Make an exact copy of the entries, taking out every picture.

Data section:
-- Opening Marker --

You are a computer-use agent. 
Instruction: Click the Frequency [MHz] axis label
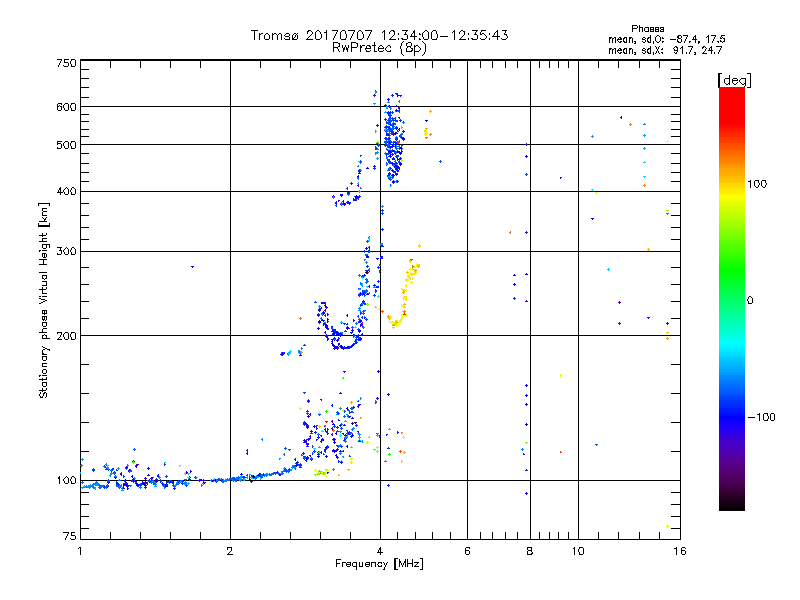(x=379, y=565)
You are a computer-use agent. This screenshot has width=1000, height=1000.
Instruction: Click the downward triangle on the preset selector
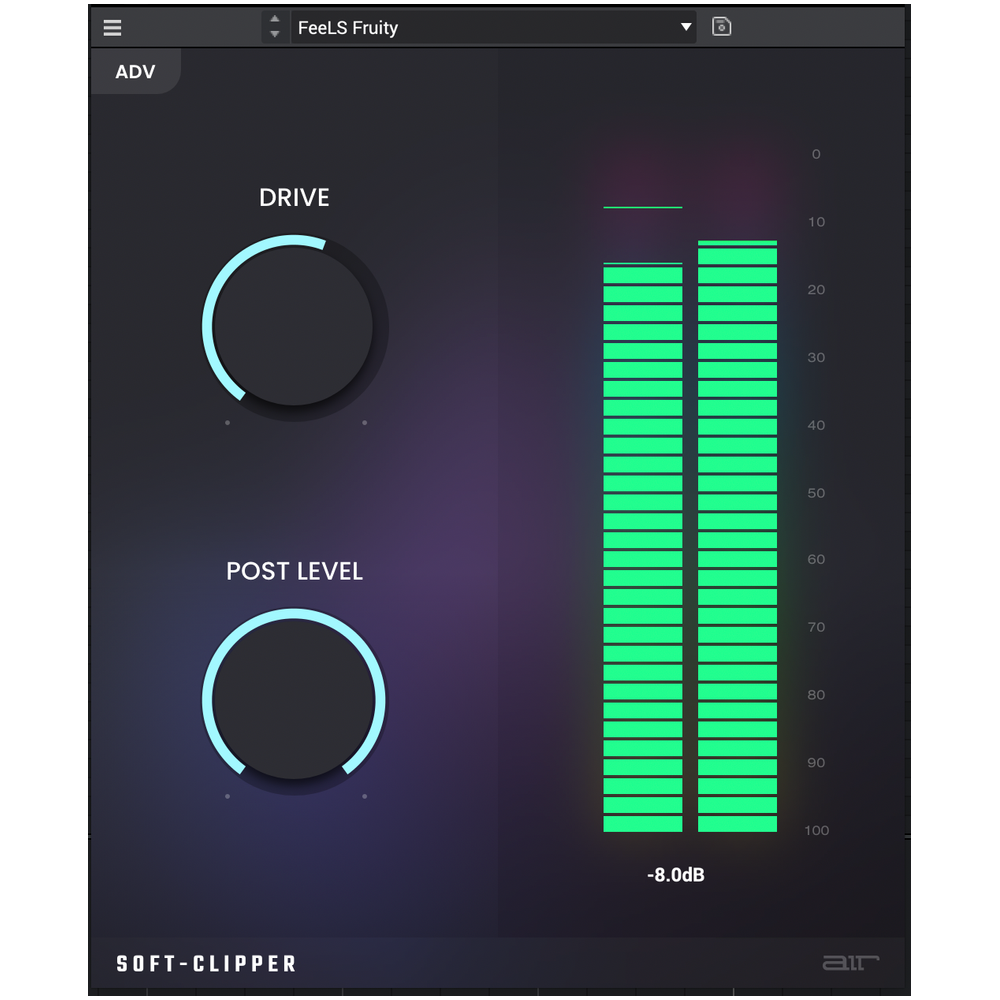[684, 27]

-- Closing Marker --

Task output:
You are a computer-use agent. 
Instruction: Click the Frequency [MHz] axis label
(x=379, y=565)
You are a computer-use agent. This screenshot has width=1000, height=1000.
Instruction: Click the downward triangle on the preset selector
[684, 27]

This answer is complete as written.